RECORDS SHOWN Start Marker

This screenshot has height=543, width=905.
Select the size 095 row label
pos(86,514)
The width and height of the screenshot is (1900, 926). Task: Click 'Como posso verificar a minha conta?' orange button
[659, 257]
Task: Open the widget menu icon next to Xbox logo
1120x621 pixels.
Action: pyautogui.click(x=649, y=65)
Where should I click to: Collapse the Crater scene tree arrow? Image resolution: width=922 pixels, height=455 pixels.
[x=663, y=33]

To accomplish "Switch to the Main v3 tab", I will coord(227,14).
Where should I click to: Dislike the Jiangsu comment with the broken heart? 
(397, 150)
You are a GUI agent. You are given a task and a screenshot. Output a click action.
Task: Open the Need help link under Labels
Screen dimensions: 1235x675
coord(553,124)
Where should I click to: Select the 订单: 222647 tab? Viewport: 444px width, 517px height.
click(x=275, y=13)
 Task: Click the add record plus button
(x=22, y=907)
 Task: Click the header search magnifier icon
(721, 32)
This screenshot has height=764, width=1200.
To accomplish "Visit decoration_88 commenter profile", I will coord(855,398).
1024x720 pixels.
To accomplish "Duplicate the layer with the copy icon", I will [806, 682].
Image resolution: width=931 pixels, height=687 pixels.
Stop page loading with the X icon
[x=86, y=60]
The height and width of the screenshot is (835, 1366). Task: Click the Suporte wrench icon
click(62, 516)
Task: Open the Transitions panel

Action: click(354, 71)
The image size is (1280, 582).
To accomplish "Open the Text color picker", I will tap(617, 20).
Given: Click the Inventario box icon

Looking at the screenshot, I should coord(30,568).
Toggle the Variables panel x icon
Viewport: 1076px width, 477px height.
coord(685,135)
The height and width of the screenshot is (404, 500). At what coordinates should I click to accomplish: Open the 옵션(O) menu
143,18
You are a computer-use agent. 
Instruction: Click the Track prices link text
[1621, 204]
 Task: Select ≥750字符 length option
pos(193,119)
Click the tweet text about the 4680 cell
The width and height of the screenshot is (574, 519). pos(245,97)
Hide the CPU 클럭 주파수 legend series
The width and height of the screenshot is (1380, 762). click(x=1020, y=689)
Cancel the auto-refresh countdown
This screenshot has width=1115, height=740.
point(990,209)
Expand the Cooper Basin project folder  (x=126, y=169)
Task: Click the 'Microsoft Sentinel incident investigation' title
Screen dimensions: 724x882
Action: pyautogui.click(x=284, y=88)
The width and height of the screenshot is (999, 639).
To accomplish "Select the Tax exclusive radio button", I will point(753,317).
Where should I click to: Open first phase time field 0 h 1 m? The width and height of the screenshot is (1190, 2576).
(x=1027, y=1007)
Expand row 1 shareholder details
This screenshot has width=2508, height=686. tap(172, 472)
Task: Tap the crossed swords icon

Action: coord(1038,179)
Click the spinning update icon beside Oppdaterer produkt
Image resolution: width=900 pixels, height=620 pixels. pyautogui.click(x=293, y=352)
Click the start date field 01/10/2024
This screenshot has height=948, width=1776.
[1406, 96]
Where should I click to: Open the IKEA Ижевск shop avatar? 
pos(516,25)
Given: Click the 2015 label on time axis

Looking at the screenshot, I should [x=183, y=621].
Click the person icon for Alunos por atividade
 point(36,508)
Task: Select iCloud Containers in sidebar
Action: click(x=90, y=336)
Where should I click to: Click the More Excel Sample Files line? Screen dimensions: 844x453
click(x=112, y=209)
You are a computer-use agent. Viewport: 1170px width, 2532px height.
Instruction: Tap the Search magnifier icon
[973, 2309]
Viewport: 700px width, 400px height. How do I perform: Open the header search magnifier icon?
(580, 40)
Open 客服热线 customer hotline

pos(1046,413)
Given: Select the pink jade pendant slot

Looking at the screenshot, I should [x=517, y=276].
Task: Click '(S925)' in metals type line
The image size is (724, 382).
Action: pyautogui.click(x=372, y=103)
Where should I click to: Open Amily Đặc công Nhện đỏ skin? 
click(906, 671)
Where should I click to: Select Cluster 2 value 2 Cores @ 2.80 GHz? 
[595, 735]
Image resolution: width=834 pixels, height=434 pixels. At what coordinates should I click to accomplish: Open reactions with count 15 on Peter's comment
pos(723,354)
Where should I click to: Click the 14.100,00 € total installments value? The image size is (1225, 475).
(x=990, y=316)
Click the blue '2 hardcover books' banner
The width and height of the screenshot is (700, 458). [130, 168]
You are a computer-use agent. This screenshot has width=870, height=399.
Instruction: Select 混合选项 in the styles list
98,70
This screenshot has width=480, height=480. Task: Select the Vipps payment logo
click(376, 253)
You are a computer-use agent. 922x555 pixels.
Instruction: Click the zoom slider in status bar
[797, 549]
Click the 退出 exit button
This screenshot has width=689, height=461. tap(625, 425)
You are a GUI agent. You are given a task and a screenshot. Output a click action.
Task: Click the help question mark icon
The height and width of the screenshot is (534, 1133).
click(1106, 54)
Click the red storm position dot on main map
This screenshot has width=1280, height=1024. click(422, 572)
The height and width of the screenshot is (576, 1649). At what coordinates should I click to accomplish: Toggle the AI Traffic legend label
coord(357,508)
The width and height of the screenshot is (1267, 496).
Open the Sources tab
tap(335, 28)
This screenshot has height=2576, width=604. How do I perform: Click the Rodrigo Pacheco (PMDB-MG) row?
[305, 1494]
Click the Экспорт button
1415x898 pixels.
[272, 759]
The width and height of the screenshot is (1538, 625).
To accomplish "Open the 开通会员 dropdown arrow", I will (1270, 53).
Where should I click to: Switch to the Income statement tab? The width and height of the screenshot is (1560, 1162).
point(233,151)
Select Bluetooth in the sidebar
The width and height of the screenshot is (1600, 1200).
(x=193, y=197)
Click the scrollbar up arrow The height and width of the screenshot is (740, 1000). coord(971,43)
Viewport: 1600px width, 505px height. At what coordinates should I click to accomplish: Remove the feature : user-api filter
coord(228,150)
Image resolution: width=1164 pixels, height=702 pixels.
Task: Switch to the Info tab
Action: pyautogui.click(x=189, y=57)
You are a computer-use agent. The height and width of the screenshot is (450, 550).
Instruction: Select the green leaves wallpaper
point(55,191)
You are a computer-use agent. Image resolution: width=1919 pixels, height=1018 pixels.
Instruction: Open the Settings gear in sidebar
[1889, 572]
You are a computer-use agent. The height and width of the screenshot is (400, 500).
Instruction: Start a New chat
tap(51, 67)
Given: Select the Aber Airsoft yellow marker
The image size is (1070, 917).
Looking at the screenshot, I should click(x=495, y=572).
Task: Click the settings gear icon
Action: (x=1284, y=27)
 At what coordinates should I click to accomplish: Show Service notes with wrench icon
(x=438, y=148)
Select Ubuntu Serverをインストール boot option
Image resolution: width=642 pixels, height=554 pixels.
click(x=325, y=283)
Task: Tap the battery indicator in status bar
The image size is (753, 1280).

RECORDS SHOWN End Marker

- **TASK TO COMPLETE**
Search the records above for the string "will". Copy every line that contains it.

- **OUTPUT BELOW**
To accomplish "Switch to the Main v3 tab", I will coord(227,14).
To accomplish "Visit decoration_88 commenter profile", I will coord(855,398).
To accomplish "Duplicate the layer with the copy icon", I will [806, 682].
To accomplish "Open the Text color picker", I will tap(617, 20).
To accomplish "Select the Tax exclusive radio button", I will point(753,317).
To accomplish "Open the 开通会员 dropdown arrow", I will (1270, 53).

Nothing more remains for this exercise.